The CH503 dose that is behaviorally active matches the dose that activates 6/9 of the Gr68a neurons. However, the amount that is transferred to the female during courtship is approx. 60-100 ng based on semi-quantitative mass spectral analysis of recently mated females. Why is there a discrepancy between the amount that is needed for biological activity and the amount that is transferred? It could be that the presence of cVA, another anti-aphrodisiac, reduces the necessity for a large amount of 503 or that each molecule synergizes the efficacy of the other. Additionally, recent work has shown that male D. melanogaster have adapted to become less sensitive to CH503 to circumvent the courtship inhibitory response (Ng et al., 2014a). In this paper, it was shown that ∼80 ng of CH503 was sufficient for inhibition in other non-503 producing drosophilid species. However, D. melanogaster males (and males of other species that express CH503) have become less sensitive to the molecule, probably as a strategy to avoid chemical coercion by rival males. Thus, it is not surprising that males are not sensitive to the amount of CH503 found on females. We have added a discussion on the relevance of the dosages (in the subsection headed “Interaction of CH503 with Gr68a”).

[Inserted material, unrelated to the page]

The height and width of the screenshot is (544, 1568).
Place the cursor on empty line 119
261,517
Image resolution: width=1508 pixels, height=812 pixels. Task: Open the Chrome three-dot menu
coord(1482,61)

5) Exact nature of the CH503/Gr68a interaction. The behavioral and genetic results are consistent with a direct receptor/ligand interaction, but without heterologous expression of Gr68a and demonstration of direct effects of CH503, it is still possible that the interaction is more complex (especially in light of the requirement for it to be presented on a female to be effective). The authors need to acknowledge the potential complexity of the interaction if they cannot provide this type of evidence.

We add a brief discussion that addresses the necessity of a secondary cue derived from female cuticles or a lipid binding protein, which has been shown for other pheromone receptors (in the subsection headed “A dual sensory role for Gr68a in courtship initiation”). We speculate also that mechano- and chemosensory cues are detected by the same Gr68a cells. Exploring the nature of the ligand-receptor interaction and assessing the response of Gr68 neurons to mechanosensory stimulation will be an important future direction. However, given that no crystal structure is available for gustatory receptors nor successful heterologous expression (to our knowledge), our speculation on the nature of the ligand-receptor interaction is limited.